Whistler: Live eBPF Programming from the Common Lisp REPL

A string of recent experiments around observability and security for agentic AI systems led me down the eBPF rabbit-hole. When I emerged, I came back with a full optimizing compiler for a Common Lisp-based DSL for eBPF called Whistler.

Whistler lets you write shorter code, with less ceremony than eBPF C code, and still produce highly-optimized eBPF output, equivalent or better than clang. And Whistler generates those ELF eBPF files directly, without any of the eBPF clang+llvm toolchain.

In addition to generating object code files directly, and loading them in the traditional way, you can actually inline Whistler code directly in your Common Lisp programs and have them compiled/loaded/unloaded as part of your traditional REPL process, where no object file even lands on disk.

A taste

Here’s a kprobe that counts every execve call on the system:

(with-bpf-session ()
  (bpf:map counter :type :hash :key-size 4 :value-size 8 :max-entries 1)
  (bpf:prog trace (:type :kprobe
                   :section "kprobe/__x64_sys_execve"
                   :license "GPL")
    (incf (getmap counter 0))
    0)
  (bpf:attach trace "__x64_sys_execve")
  (loop (sleep 1)
    (format t "execve count: ~d~%" (bpf:map-ref counter 0))))

That’s a complete, runnable program. The bpf:prog body compiles to eBPF bytecode during macroexpansion. The bytecode is embedded as a literal in the expansion. At runtime, the map is created, the program is loaded into the kernel, and the probe is attached. The loop at the bottom is plain Common Lisp, polling the map every second.

How it works

The bpf: prefix is the boundary between kernel and userspace. Forms prefixed with bpf: are declarations for the BPF compiler:

• bpf:map — declares a BPF map (compiled at macro-expansion time)
• bpf:prog — declares a BPF program (compiled at macro-expansion time)
• bpf:attach — generates perf_event_open calls (runs at runtime)
• bpf:map-ref — generates bpf_map_lookup_elem calls (runs at runtime)

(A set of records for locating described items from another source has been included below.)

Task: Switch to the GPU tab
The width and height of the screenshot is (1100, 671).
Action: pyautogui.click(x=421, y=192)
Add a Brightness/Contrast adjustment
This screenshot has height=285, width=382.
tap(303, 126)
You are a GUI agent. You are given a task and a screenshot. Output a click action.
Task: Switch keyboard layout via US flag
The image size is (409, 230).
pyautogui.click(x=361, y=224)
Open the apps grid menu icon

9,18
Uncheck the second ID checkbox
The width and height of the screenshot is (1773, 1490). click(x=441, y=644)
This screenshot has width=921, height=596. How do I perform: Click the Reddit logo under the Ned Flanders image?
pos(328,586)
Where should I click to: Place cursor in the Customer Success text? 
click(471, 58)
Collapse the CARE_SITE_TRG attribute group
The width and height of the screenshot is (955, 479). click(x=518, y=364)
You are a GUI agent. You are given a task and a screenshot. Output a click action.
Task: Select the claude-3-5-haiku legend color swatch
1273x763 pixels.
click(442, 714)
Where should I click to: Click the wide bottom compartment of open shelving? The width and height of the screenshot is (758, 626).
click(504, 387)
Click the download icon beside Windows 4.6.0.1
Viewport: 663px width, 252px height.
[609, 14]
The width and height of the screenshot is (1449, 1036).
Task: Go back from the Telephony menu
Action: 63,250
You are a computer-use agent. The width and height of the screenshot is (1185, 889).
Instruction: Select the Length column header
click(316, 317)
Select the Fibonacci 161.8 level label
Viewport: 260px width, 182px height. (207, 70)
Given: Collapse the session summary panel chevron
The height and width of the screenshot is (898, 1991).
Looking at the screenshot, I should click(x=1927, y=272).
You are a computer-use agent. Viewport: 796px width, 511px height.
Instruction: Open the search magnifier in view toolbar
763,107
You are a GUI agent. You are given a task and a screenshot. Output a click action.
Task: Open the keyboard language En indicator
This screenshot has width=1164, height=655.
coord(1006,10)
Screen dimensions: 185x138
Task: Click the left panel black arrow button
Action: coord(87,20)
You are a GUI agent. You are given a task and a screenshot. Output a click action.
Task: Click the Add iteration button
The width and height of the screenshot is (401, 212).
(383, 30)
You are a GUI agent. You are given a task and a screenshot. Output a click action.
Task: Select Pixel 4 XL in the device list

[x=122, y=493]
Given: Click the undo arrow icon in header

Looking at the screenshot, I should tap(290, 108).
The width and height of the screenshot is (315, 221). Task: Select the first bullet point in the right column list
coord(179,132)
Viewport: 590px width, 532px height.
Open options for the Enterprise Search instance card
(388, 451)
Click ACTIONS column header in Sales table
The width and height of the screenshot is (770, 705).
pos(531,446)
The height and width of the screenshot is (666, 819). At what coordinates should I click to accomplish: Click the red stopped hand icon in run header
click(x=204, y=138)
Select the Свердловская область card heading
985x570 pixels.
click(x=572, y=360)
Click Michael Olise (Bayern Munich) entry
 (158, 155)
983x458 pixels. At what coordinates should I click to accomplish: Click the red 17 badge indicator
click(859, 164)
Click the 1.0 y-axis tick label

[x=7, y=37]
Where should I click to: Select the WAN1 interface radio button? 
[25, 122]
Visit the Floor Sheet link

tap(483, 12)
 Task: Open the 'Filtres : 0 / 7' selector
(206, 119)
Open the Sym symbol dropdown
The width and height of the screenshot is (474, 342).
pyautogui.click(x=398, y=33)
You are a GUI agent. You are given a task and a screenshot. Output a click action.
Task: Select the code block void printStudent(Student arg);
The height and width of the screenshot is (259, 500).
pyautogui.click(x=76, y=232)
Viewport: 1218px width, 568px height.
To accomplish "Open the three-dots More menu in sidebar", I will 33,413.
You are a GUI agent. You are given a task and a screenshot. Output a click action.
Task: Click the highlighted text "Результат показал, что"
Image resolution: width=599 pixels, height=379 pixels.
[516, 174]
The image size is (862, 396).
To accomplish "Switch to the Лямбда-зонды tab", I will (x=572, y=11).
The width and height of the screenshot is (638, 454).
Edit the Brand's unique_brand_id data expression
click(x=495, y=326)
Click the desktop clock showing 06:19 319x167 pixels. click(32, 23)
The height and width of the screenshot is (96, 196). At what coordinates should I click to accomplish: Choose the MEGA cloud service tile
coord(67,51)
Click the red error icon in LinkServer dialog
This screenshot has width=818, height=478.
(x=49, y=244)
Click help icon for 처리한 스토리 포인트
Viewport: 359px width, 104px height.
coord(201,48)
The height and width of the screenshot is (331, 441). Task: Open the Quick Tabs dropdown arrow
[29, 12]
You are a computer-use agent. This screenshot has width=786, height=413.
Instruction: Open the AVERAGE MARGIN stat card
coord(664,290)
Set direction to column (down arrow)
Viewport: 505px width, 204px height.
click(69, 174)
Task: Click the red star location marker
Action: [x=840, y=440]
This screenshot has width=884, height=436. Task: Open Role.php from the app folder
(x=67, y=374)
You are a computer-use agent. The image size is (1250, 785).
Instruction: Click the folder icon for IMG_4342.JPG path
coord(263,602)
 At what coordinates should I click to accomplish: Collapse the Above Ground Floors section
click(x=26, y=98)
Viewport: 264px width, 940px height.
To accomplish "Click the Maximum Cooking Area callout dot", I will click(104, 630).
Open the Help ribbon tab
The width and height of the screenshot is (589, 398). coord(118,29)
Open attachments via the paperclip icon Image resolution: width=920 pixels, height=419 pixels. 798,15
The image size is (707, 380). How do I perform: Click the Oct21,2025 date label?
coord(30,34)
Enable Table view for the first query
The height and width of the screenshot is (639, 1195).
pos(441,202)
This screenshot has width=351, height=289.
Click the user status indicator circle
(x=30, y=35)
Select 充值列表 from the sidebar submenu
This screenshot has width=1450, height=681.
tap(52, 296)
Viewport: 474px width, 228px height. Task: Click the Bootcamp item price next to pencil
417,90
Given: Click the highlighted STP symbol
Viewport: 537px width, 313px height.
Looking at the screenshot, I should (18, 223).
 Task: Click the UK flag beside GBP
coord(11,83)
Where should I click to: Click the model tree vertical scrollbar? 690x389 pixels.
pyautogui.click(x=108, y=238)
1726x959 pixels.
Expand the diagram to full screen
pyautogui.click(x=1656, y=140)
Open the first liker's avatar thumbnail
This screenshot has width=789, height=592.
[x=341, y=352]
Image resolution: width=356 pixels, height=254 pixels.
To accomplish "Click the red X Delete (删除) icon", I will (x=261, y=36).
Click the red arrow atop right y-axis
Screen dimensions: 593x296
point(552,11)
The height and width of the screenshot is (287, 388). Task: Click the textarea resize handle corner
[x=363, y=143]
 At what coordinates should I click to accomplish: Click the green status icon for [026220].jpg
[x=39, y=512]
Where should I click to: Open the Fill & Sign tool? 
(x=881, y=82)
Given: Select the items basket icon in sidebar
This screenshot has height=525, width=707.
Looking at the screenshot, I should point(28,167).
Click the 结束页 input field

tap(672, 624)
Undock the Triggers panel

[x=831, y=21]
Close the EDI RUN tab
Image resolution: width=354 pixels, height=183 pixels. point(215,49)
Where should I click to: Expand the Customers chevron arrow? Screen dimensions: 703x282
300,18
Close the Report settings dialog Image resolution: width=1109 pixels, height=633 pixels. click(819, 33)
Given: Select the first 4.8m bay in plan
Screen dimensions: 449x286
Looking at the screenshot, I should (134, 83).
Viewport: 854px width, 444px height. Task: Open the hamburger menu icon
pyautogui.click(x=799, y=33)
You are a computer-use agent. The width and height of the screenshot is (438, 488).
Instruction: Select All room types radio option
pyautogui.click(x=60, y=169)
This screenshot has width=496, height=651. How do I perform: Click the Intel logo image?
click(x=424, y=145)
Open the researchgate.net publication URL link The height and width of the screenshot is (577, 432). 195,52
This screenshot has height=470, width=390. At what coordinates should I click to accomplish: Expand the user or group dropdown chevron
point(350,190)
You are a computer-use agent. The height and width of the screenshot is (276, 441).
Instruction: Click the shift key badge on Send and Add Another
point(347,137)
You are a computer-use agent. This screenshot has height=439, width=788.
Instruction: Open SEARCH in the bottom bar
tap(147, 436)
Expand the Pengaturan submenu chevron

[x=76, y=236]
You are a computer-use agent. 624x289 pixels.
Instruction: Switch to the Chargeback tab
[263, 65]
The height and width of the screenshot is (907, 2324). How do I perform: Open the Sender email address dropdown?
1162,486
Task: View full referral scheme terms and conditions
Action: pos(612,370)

Everything else is normal Common Lisp. The boundary is syntactic, not semantic — both sides share the same Lisp image. The key insight: the Whistler compiler runs during macroexpansion. By the time SBCL compiles the with-bpf-session form, the eBPF bytecode is already a constant. This allows for compile-time errors with full context.

One struct, both sides

whistler:defstruct generates accessors for both BPF and CL. On the BPF side, you get stack allocation and direct load/store with compile-time offsets. On the CL side, it generates a standard struct with encoders and decoders. One definition serves both kernel and userspace, eliminating manual byte-offset parsing.

The kernel at your fingertips

Whistler can import definitions directly from the running kernel. deftracepoint reads tracepoint format files from tracefs, and import-kernel-struct reads the kernel’s BTF. Offsets resolve from your running kernel at compile time — kernel headers and vmlinux.h are unnecessary.

The loader is pure CL too

whistler/loader is a complete BPF userspace loader written in Common Lisp with zero C dependencies. It uses SBCL’s sb-alien for direct syscall access, handling ELF parsing, map creation, FD relocation, and program loading with verifier error capture.

Polyglot userspace

Not everything has to be Lisp. Whistler can generate matching struct definitions for Go, C, Rust, or Python from the same defstruct declarations used in the BPF program. You compile the BPF with Whistler and write the loader in whatever language your team already uses.

Why this matters

The traditional eBPF workflow is fragmented: write C, compile with clang, then write a loader in another language. With Whistler 1.0, the compiler, loader, and userspace application share a process. You can develop at the REPL — modify a probe, re-eval the form, and see results immediately. The feedback loop is instant.